[EXERCISE AIM]: Return every line from the listing where the word "each" occurs.

[MATERIALS PROVIDED]:
○ ○ ○ ○
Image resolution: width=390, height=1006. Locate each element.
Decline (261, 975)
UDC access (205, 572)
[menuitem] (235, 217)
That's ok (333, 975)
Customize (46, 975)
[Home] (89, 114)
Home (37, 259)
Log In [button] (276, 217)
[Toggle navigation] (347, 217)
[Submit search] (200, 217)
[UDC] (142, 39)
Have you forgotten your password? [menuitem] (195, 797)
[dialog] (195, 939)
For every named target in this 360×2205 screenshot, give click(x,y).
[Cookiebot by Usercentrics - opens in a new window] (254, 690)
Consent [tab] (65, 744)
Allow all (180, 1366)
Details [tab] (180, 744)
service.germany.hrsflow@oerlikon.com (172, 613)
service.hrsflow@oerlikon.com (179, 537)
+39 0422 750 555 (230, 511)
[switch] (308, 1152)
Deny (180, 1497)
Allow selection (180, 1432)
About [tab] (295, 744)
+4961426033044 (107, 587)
○ ○ ○ ○
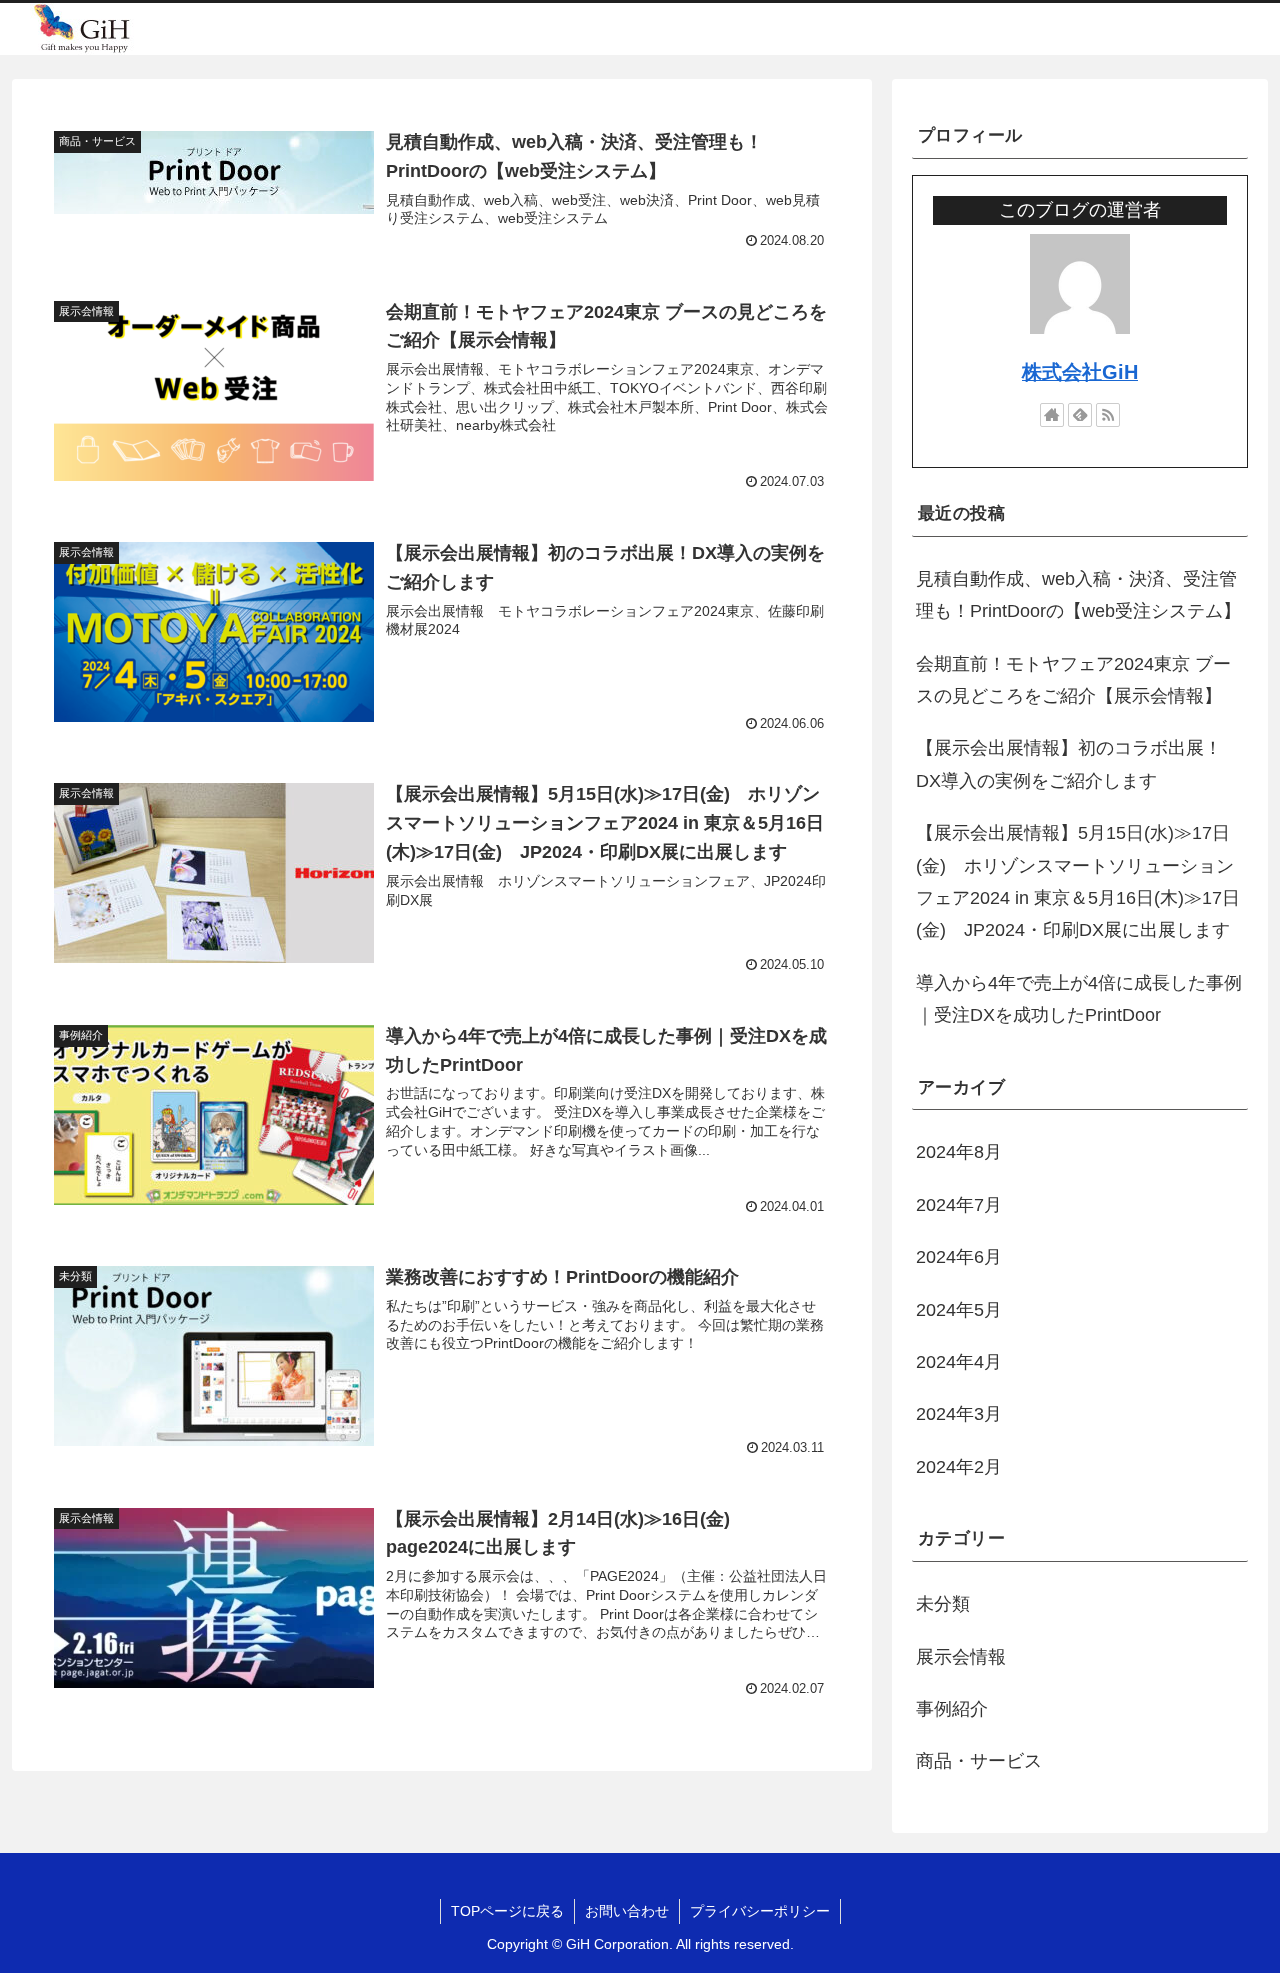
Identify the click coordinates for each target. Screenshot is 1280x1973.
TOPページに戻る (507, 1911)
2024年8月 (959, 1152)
○ ○ ○ ○
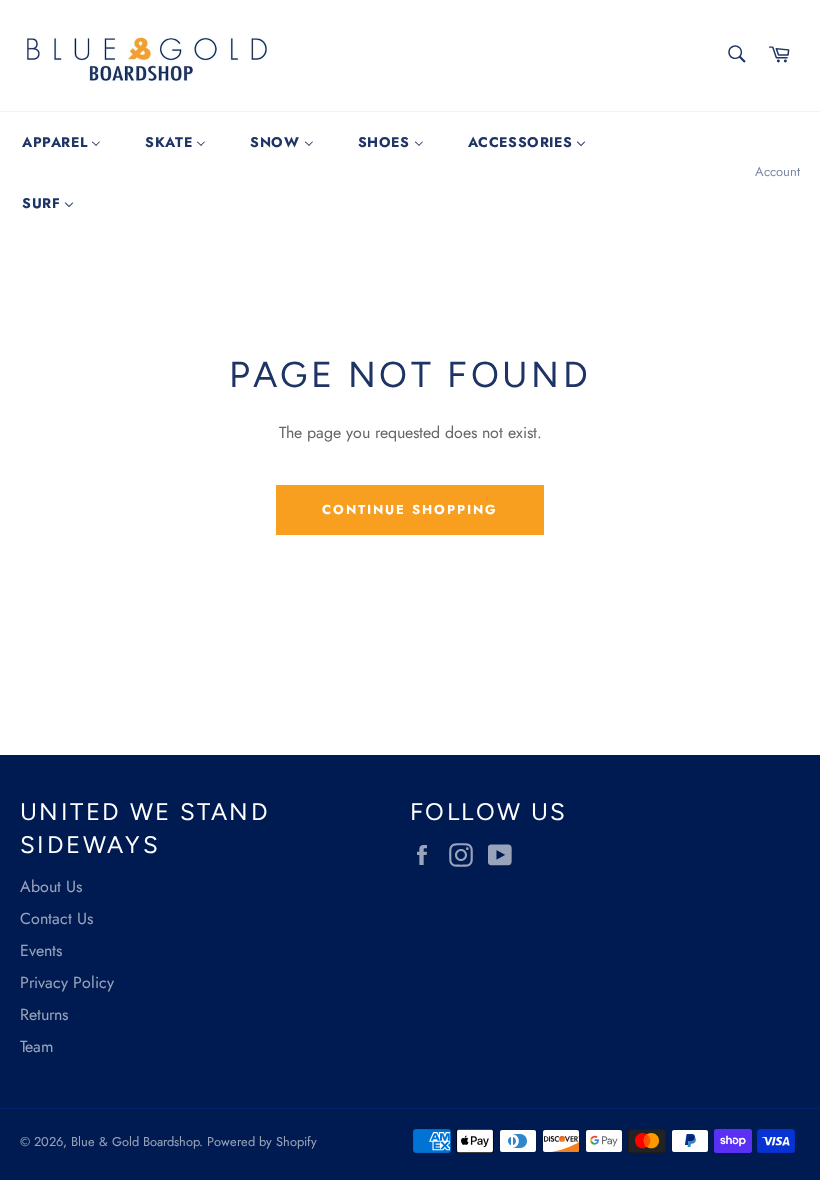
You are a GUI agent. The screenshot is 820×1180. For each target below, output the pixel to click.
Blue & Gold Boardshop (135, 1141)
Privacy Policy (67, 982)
○ ○ ○ ○
[FINISHED EXERCISE]:
Image resolution: width=390, height=1006. Locate each element.
Identify the click coordinates for each target. Screenshot is 1280x1973.
You are a GUI agent. The screenshot is 820×1180. For each target below, output the pixel to click.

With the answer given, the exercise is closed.